=== Task inputs ===

▼

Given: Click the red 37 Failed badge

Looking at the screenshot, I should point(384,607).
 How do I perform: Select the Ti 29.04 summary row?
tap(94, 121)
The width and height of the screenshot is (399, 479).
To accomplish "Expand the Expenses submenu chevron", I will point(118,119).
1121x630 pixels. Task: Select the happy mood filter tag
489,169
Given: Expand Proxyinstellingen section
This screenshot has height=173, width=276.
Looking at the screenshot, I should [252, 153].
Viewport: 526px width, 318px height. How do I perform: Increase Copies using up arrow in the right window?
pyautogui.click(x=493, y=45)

▲
▼

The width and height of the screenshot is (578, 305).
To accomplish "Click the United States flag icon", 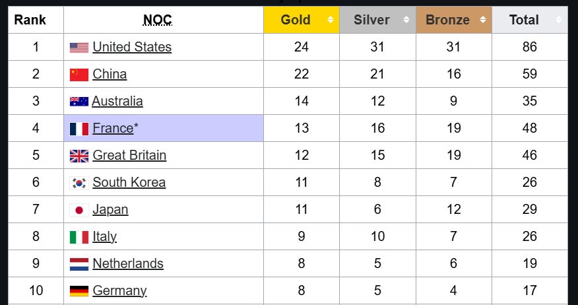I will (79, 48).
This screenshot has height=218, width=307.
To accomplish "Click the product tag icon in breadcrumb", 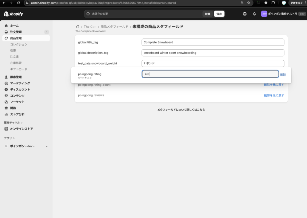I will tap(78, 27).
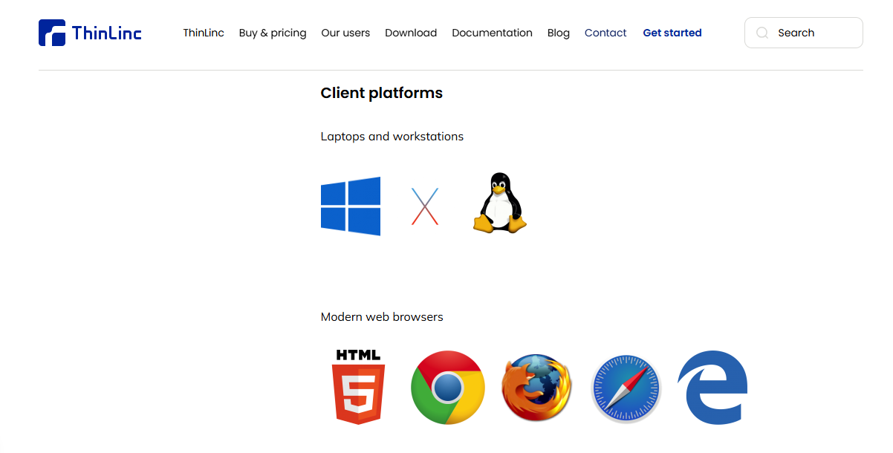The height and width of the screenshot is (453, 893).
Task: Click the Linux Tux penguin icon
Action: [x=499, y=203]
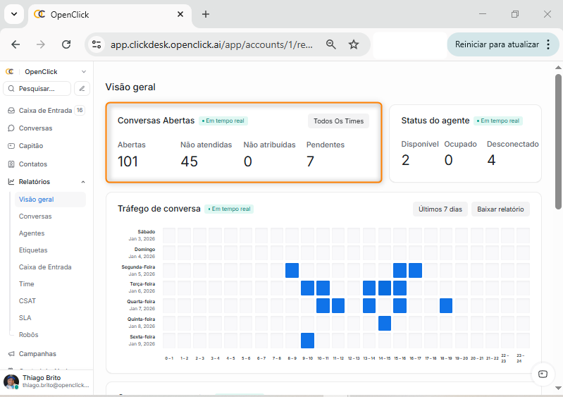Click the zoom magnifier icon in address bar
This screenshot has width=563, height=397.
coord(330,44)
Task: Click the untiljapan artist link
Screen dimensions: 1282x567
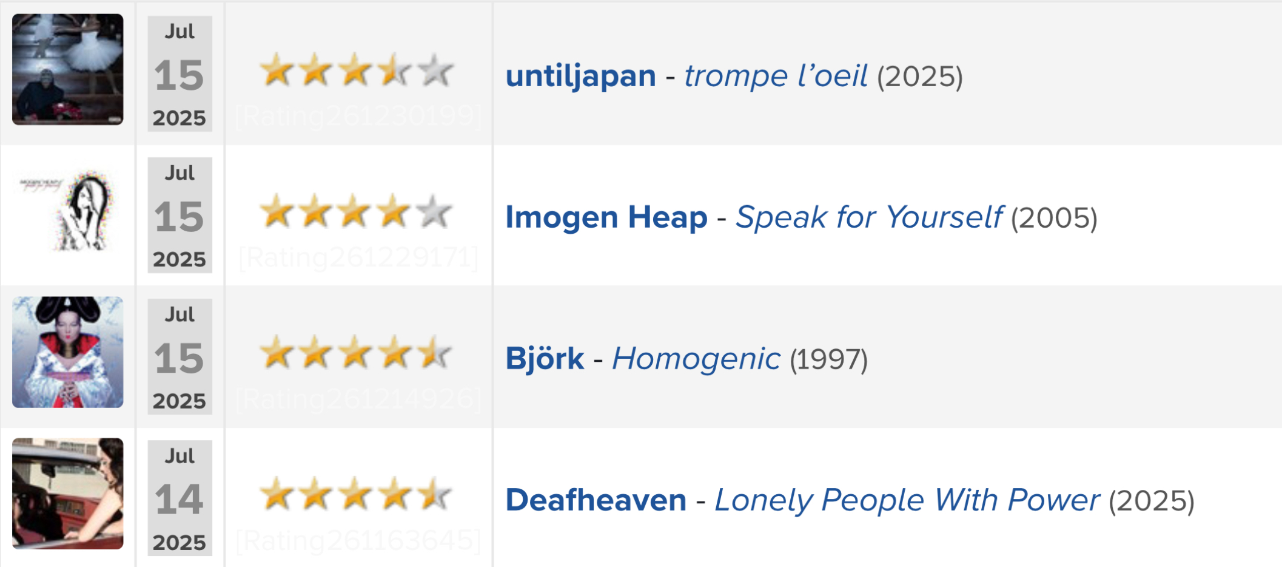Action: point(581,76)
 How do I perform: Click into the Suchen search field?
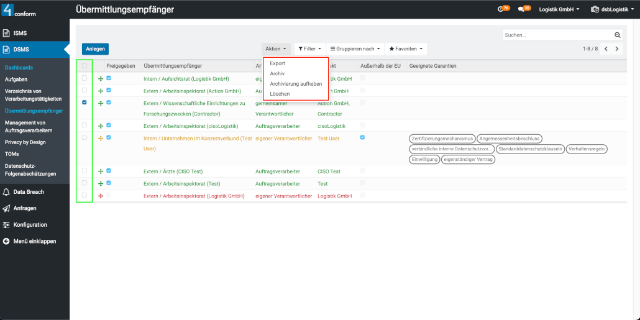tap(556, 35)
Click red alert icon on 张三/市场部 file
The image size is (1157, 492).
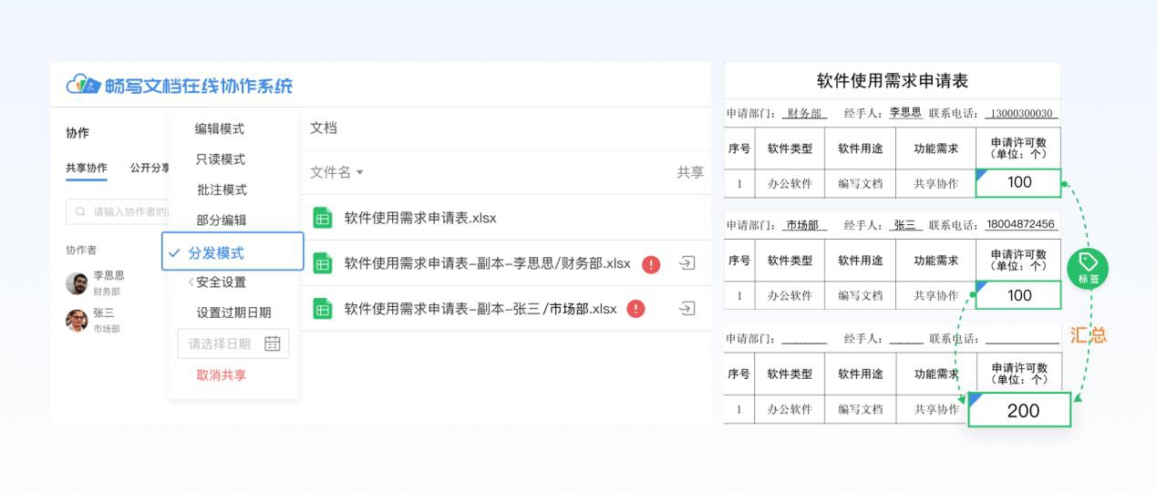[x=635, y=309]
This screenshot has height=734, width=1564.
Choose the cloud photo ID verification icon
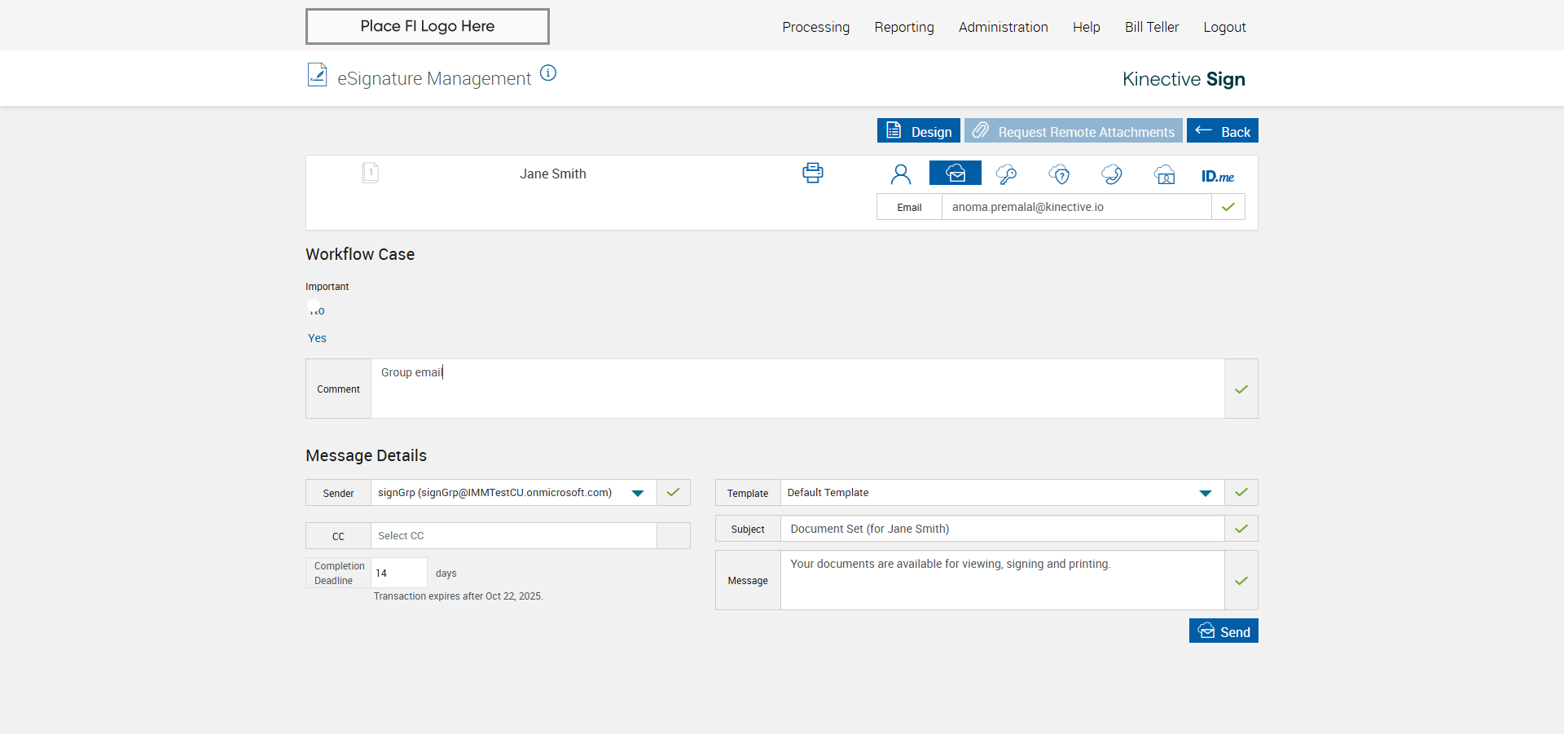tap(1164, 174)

▲

=== Exercise aim ===
Lines holding "Expand": count them across the data and reply with the number alone.

=== Your solution ===
2